Among the lines below, output only those between the line holding "Task: Launch the green P app icon" and the line holding "This screenshot has width=633, height=357.", inclusive, exactly as written and with no pictures.

--------

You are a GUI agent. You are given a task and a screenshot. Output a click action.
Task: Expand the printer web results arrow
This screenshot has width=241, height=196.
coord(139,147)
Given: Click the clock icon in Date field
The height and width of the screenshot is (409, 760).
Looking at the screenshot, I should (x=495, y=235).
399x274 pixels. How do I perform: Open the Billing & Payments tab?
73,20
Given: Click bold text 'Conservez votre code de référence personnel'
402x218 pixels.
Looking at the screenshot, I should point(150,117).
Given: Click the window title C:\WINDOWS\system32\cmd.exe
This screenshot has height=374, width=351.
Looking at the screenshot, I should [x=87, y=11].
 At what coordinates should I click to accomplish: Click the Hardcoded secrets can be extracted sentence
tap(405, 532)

--------

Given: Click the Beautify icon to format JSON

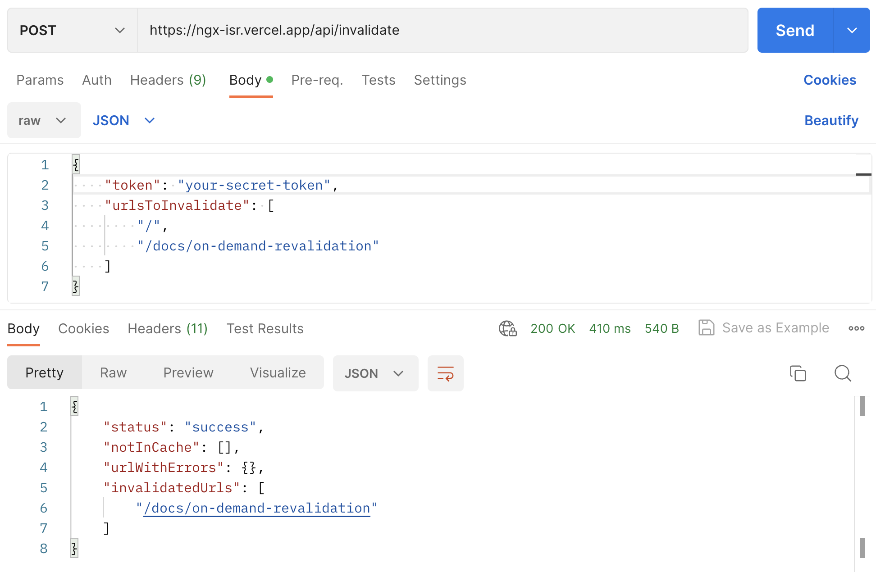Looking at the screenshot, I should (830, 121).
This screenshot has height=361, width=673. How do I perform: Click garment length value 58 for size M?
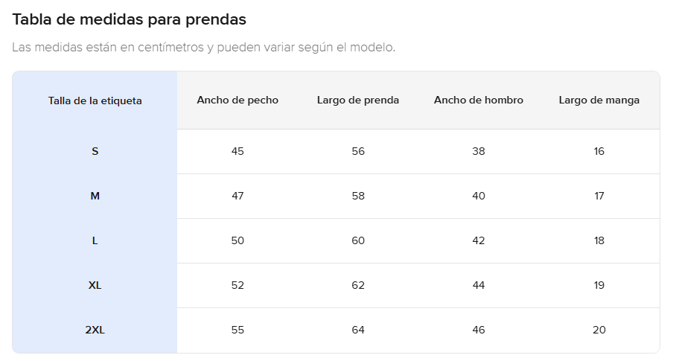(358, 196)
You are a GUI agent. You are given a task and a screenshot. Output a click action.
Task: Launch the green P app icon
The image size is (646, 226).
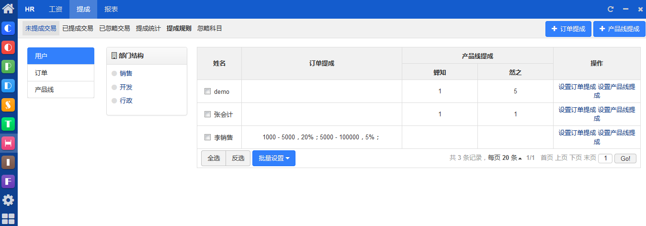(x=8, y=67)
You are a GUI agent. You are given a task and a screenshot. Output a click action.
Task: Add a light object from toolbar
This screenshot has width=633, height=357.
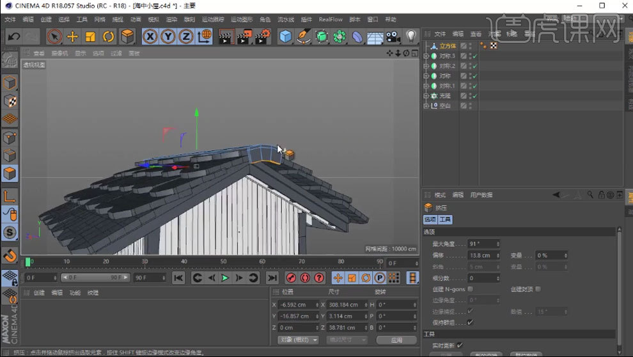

--------

• Result of the exercise
Task: Launch the green P app icon
The image size is (646, 226).
(x=8, y=67)
You are a GUI agent. You are given a task and a screenshot. Output a click action.
Task: Add a light object from toolbar
This screenshot has width=633, height=357.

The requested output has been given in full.